(A run of records)
-*-

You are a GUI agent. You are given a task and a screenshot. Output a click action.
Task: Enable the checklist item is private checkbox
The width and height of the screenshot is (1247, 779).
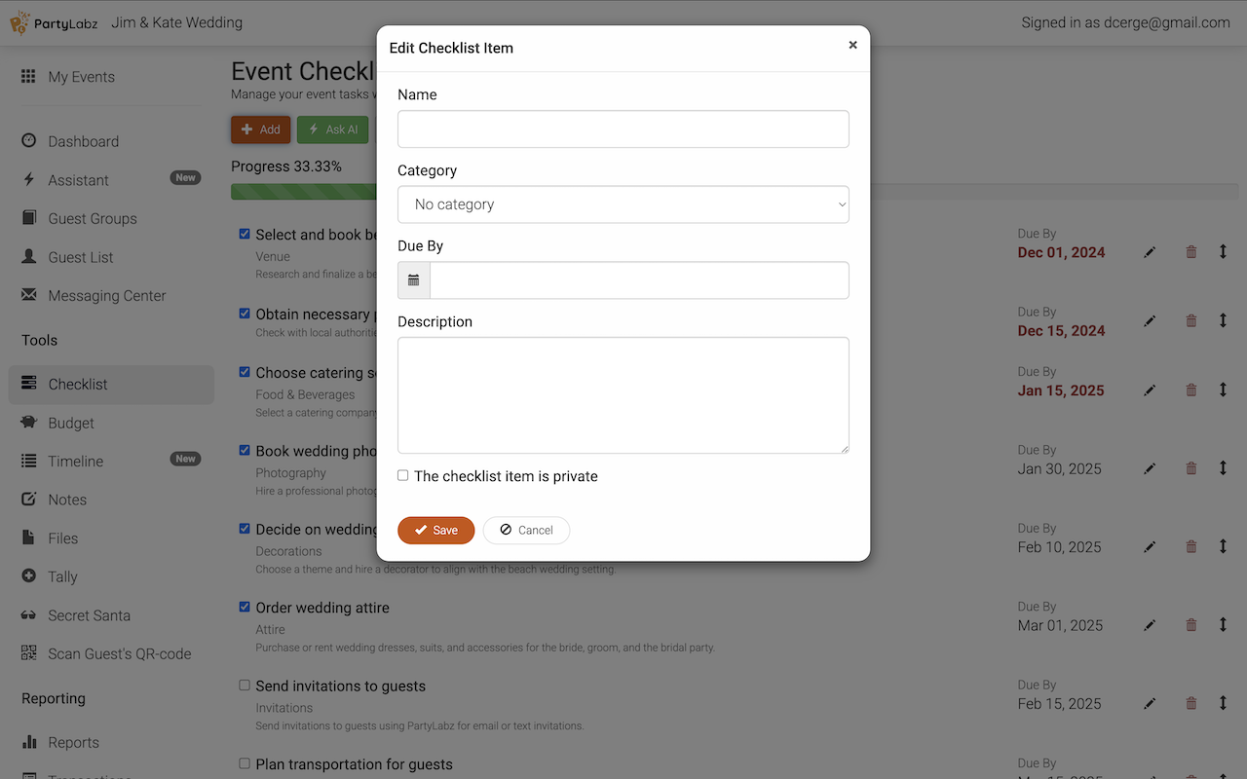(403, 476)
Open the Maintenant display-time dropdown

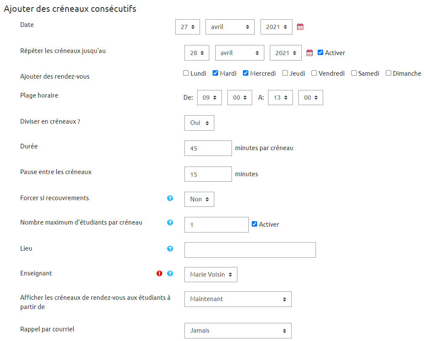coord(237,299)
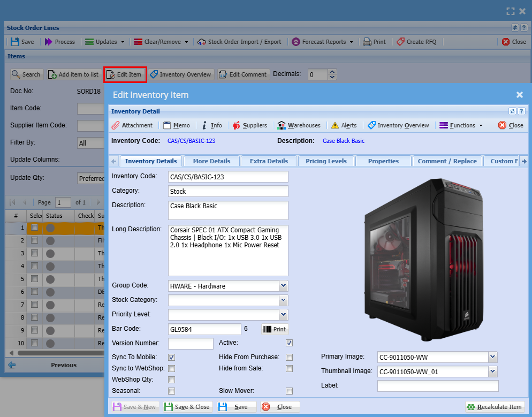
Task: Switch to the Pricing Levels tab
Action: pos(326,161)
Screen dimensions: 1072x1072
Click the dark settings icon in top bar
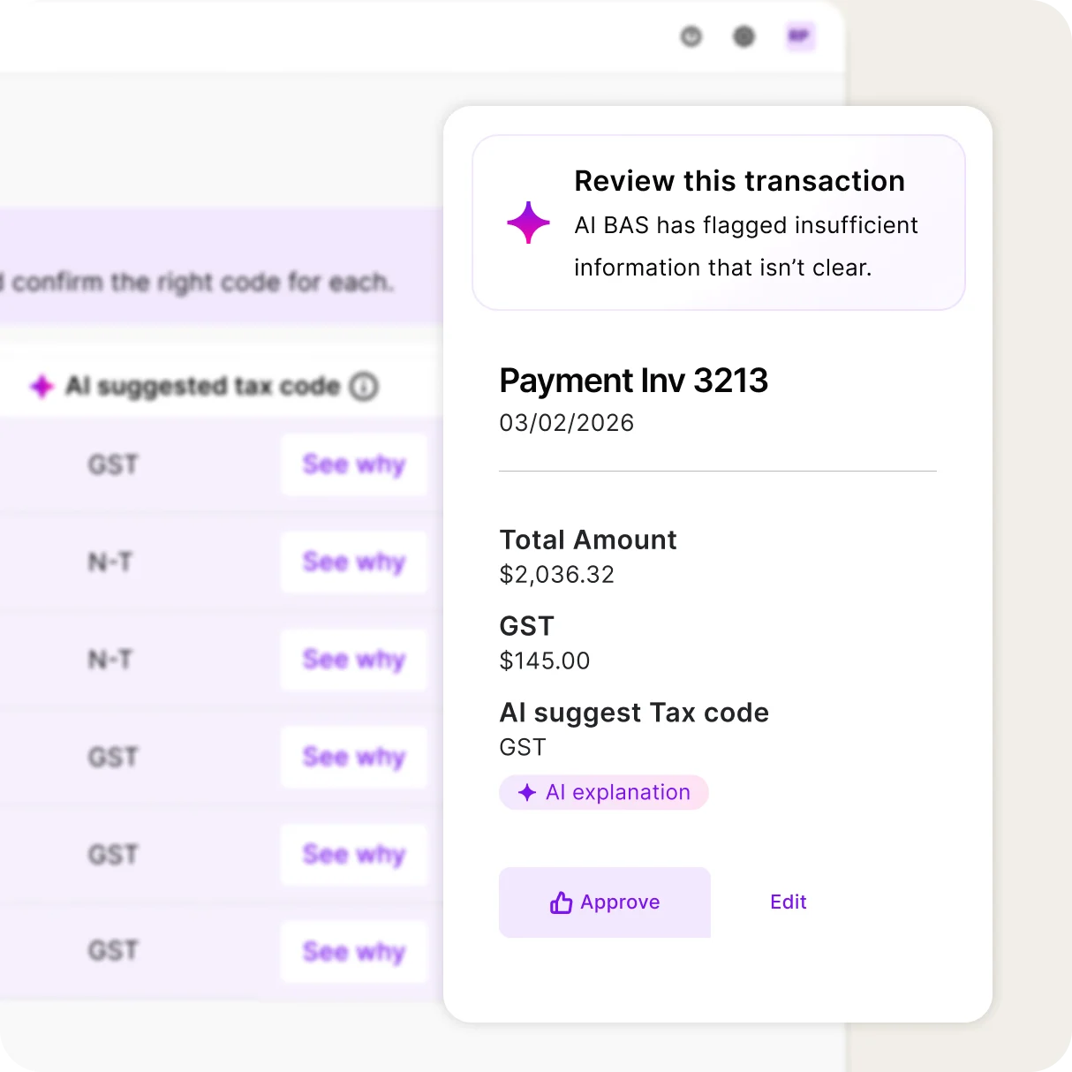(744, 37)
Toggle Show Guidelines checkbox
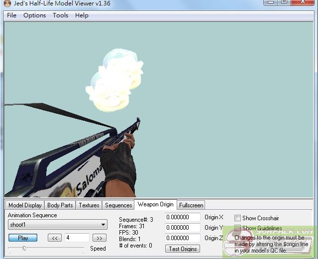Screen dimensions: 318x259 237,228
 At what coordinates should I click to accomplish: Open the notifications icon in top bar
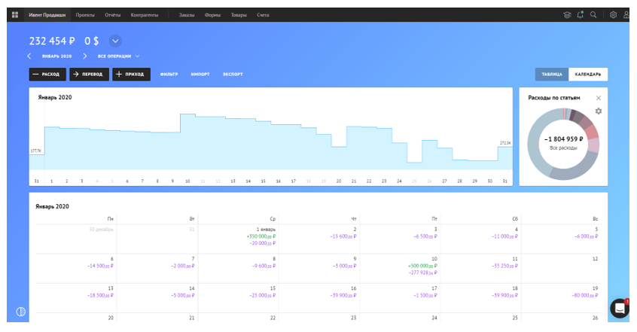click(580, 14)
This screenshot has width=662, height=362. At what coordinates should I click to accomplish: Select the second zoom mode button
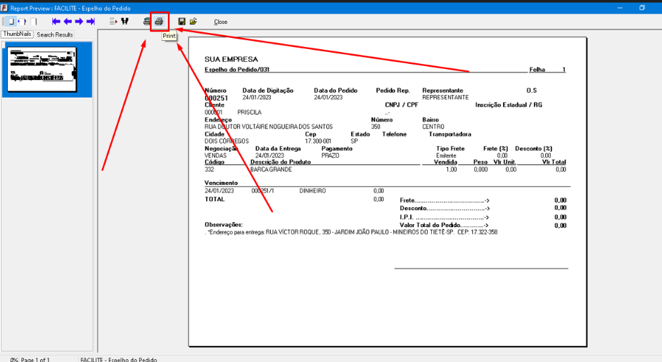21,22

-*-

## Exercise task
Can you set down all of the records above word for word, leaving the pictures out?

## Response below
You are a GUI agent. You are given a task and a screenshot. Output a click action.
Task: Enable the checklist item is private checkbox
The width and height of the screenshot is (1247, 779).
(403, 476)
Open the Maintenant display-time dropdown

coord(237,299)
Task: Switch to the Pricing Levels tab
Action: pos(326,161)
Screen dimensions: 1072x1072
Click the dark settings icon in top bar
(744, 37)
Toggle Show Guidelines checkbox
Screen dimensions: 318x259 237,228
 At what coordinates should I click to accomplish: Open the notifications icon in top bar
click(580, 14)
This screenshot has width=662, height=362. At what coordinates should I click to accomplish: Select the second zoom mode button
21,22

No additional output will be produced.